Portland is a seaport and the largest city in the U.S. state of Oregon and the seat of Multnomah County. It is in the Willamette Valley region of the Pacific Northwest, at the confluence of the Willamette and Columbia Rivers.

Description

From Wikipedia, the free encyclopedia:
The Steel Bridge is a through truss, double-deck vertical-lift bridge across the Willamette River in Portland, Oregon, United States, opened in 1912. Its lower deck carries railroad and bicycle/pedestrian traffic, while the upper deck carries road traffic (on the Pacific Highway West No. 1W, former Oregon Route 99W) and light rail (MAX), making the bridge one of the most multimodal in the world. It is the only double-deck bridge with independent lifts in the world and the second oldest vertical-lift bridge in North America, after the nearby Hawthorne Bridge. The bridge links the Rose Quarter and Lloyd District in the east to Old Town Chinatown neighborhood in the west.

Steel Bridge

Carries: Upper: 2 outer lanes for general traffic, 2 inner lanes solely for MAX Light Rail, and sidewalks on both sides
Lower: Union Pacific Railroad (incl. Amtrak toward Eugene) and walkway

Crosses: Willamette River

Owner: Union Pacific Railroad

Design: Through truss with a double vertical-lift span

Width: 71 feet (22 m)

Longest span: 211 feet (64 m)

Clearance: below26 feet (7.9 m) closed, 72 feet (22 m) lower deck raised, 163 feet (50 m) fully raised

Opened: 1912 (replaced 1888 bridge)

History

The bridge was completed in 1912 and replaced the Steel Bridge that was built in 1888 as a double-deck swing-span bridge. The 1888 structure was the first railroad bridge across the Willamette River in Portland. Its name originated because steel, instead of wrought iron, was used in its construction, very unusual for the time. When the current Steel Bridge opened, it was simply given its predecessor's name.

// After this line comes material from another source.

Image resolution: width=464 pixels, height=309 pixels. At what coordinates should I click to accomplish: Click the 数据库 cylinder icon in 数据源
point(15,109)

Structure and lift operation

The lift span of the bridge is 211 feet (64 m) long. At low river levels the lower deck is 26 feet (7.9 m) above the water, and 163 feet (50 m) of vertical clearance is provided when both decks are raised. Because of the independent lifts, the lower deck can be raised to 72 feet (22 m), telescoping into the upper deck but not disturbing it. Each deck has its own counterweights, two for the upper and eight for the lower, totaling 9,000,000 lb (4,100 metric tons).

The machinery house sits atop the upper-deck lift truss. The operator's room is suspended from the top of the lift-span truss, directly below the machinery house, so that the operator can view river traffic as well as the upper deck. After the 2001 addition of a pedestrian walkway on the lower deck, cameras and closed-circuit television monitors were added to allow the operator to view the lower-deck walkway.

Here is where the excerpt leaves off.